Lo más curioso a este respecto, sin embargo, es la facilidad con que, en eso que algunos llaman la “opinión pública”, se impuso, como algo esencialmente obvio, una tajante y categórica diferenciación de aquellos casos en que la sustracción recaía sobre “bienes de primera necesidad”, lo cual no sería justificable, pero sí comprensible, frente a aquellos otros casos, muy distintos, de “vandalismo” y “pillaje” protagonizados por inescrupulosos movidos por el lucro y el ánimo de aprovechamiento, frente a los cuales clamara un generalizado sentimiento de indignación, que llevó a muchos a declararse avergonzados de comprobar que “no éramos todo lo bueno que creíamos”. éstos son los mismos que ni siquiera llegan a advertir que el modo de comportamiento de semejantes “vándalos” y “pillos” es esencialmente fiel al modus vivendi que descansa en el modelo fanáticamente neo-liberal que constituye buena parte de eso que aquí se conoce como el “legado del gobierno militar”. Sí, ese mismo modelo que por dos décadas – tiempo necesario para generar la protección de la amnesia – fuera administrado, a veces de mala gana, pero en general con bastante disciplina y éxito, por la coalición de fuerzas democráticas que ahora se lo entrega de vuelta, bien conservado, a aquellos que, al amparo del régimen de Pinochet, lo diseñaron e implementaron. (Baste aquí apuntar que cuatro ministros integrantes del nuevo gabinete estudiaron economía, ni más ni menos, en la Universidad de Chicago.)

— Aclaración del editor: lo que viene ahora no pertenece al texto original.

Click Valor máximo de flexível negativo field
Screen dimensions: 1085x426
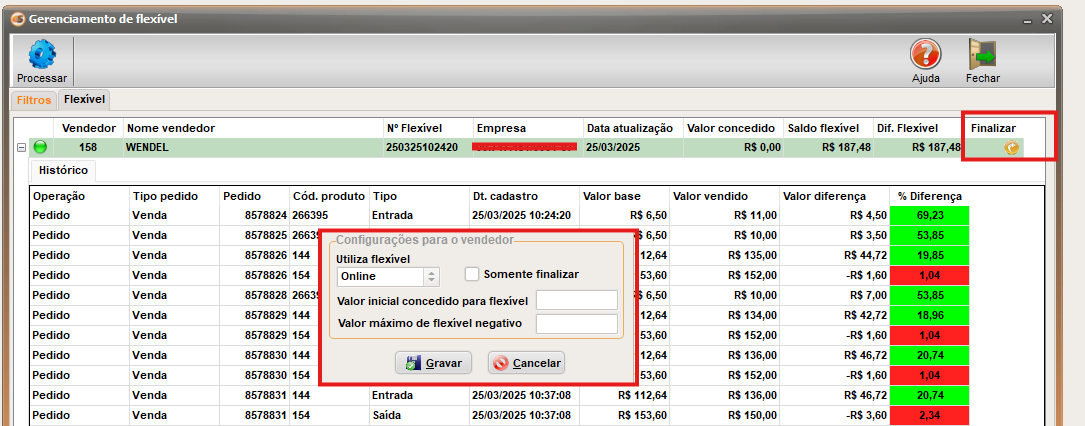[x=576, y=323]

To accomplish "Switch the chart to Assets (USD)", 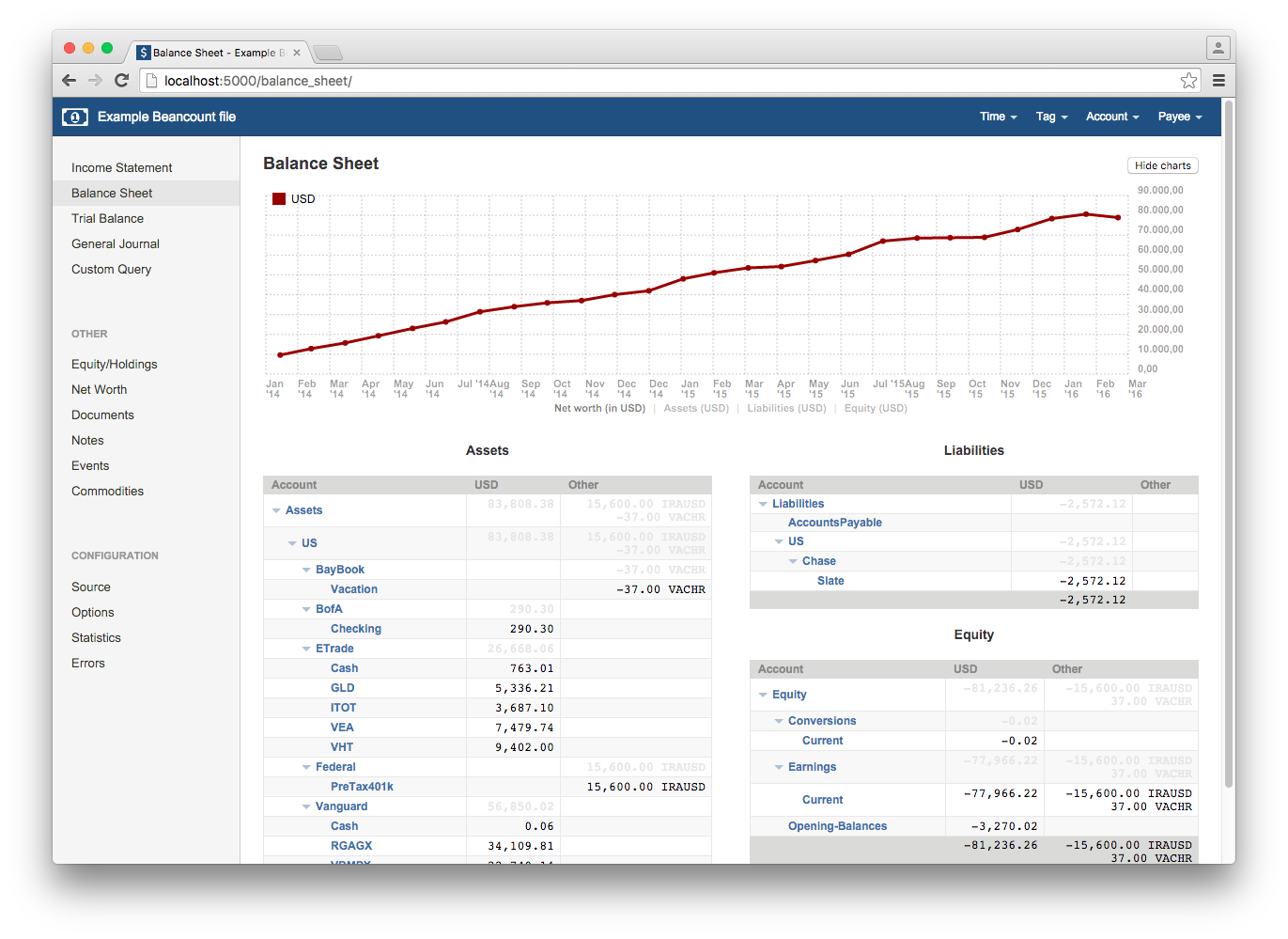I will click(x=696, y=408).
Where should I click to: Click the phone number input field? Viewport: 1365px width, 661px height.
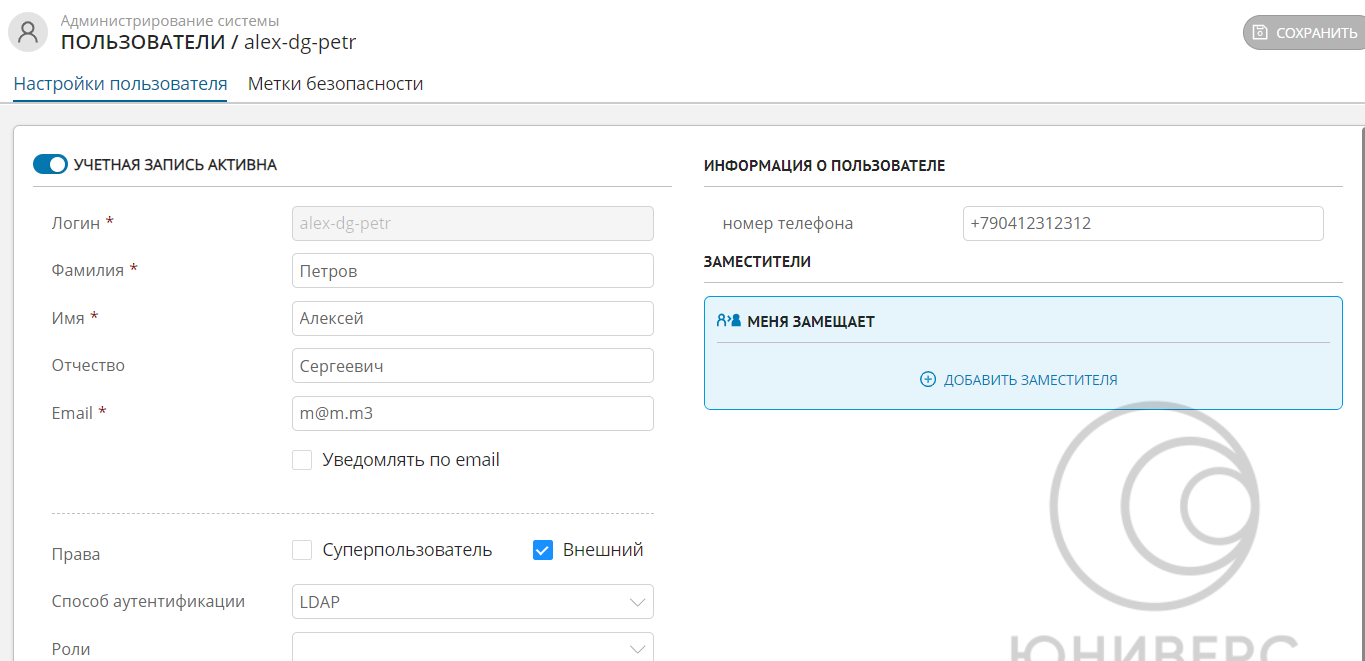point(1142,224)
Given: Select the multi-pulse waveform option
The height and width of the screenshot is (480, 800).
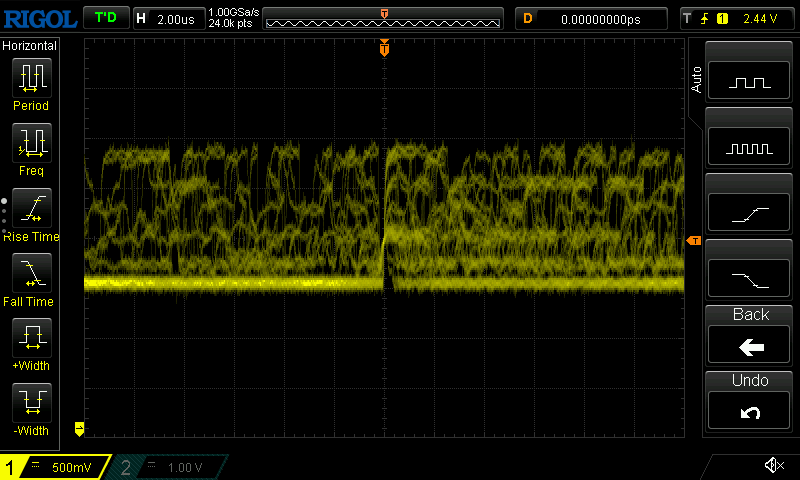Looking at the screenshot, I should click(750, 148).
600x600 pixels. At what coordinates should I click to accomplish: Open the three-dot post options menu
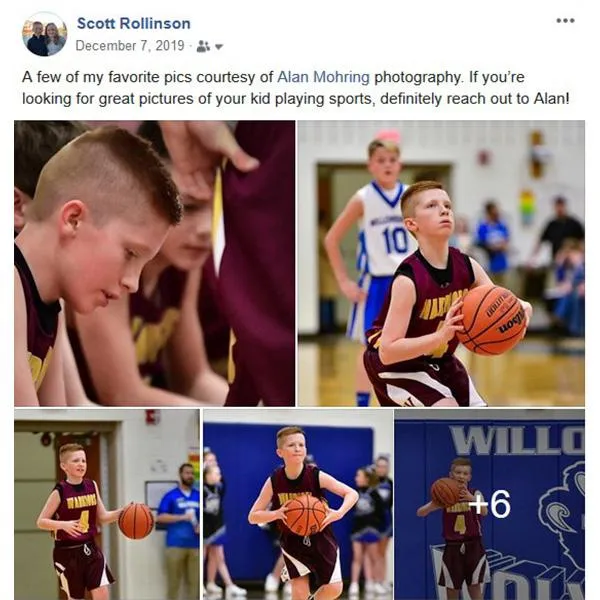pyautogui.click(x=565, y=20)
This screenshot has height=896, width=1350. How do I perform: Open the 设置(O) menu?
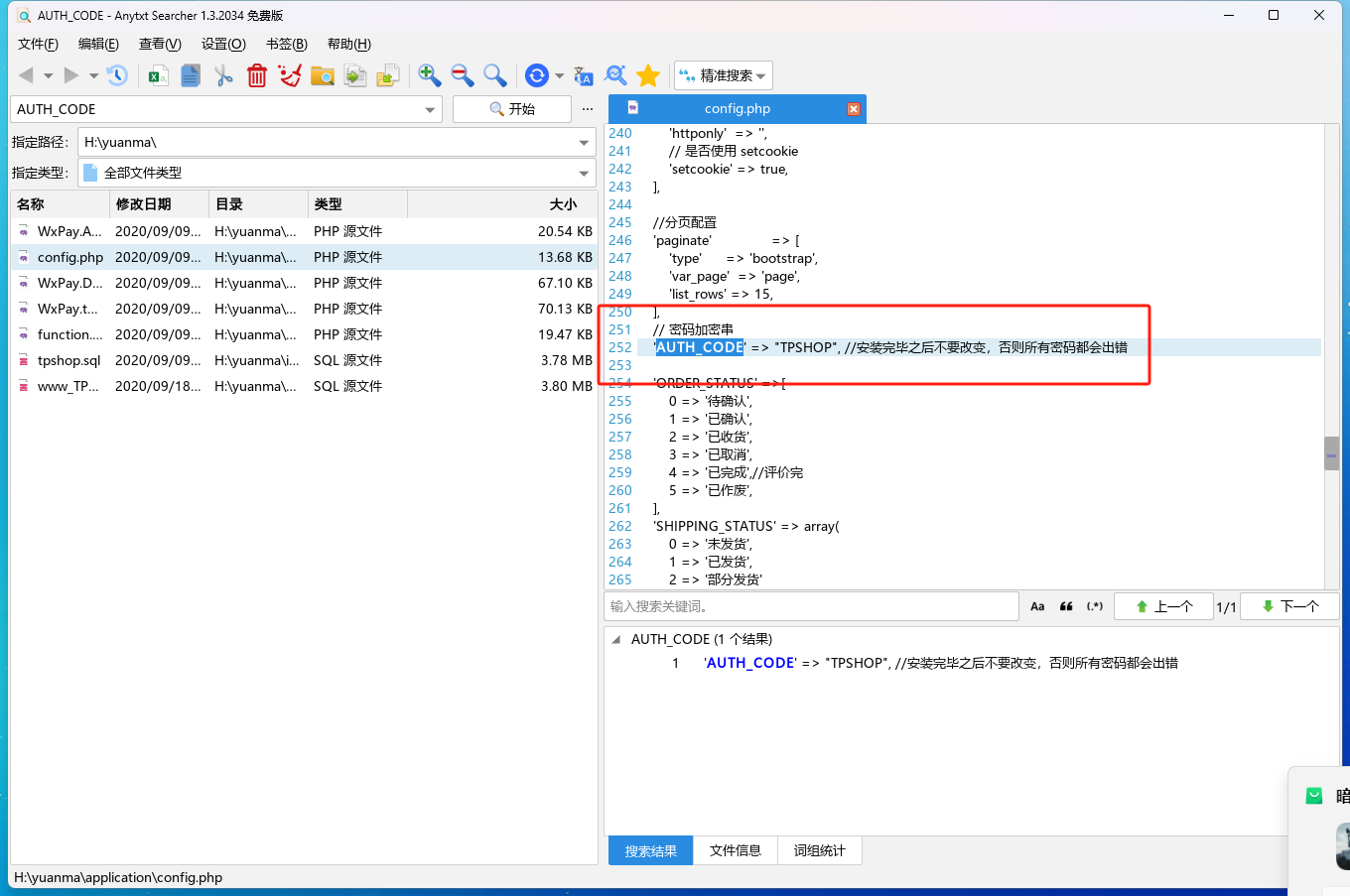tap(223, 44)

El Presidente electo recibe, este jueves 11 de marzo, un país que ahora más que nunca parece mostrarse dispuesto a aceptar su proyecto de “gobierno de unidad nacional”. La campaña televisiva del último fin de semana, que terminó con la Presidenta de la República y el Presidente electo arriba de un mismo escenario sosteniendo la bandera nacional, le ha servido de consagración plástica. Es una amarga ironía que el año 1978, durante el periodo de mayor brutalidad en la persecución y exterminio de los adversarios de la dictadura militar, fuese exactamente ese mismo formato el que lograra, así se nos dice, unir a una nación dividida. Tal es el rendimiento del mito de la solidaridad en Chile: produce la farsa de un vínculo histérico entre quienes quizá habiten un mismo territorio, pero no el mismo mundo.
El autor es profesor de Derecho en Santiago, Chile y recientemente estuvo como profesor visitante en la Universidad de Puerto Rico, Río Piedras.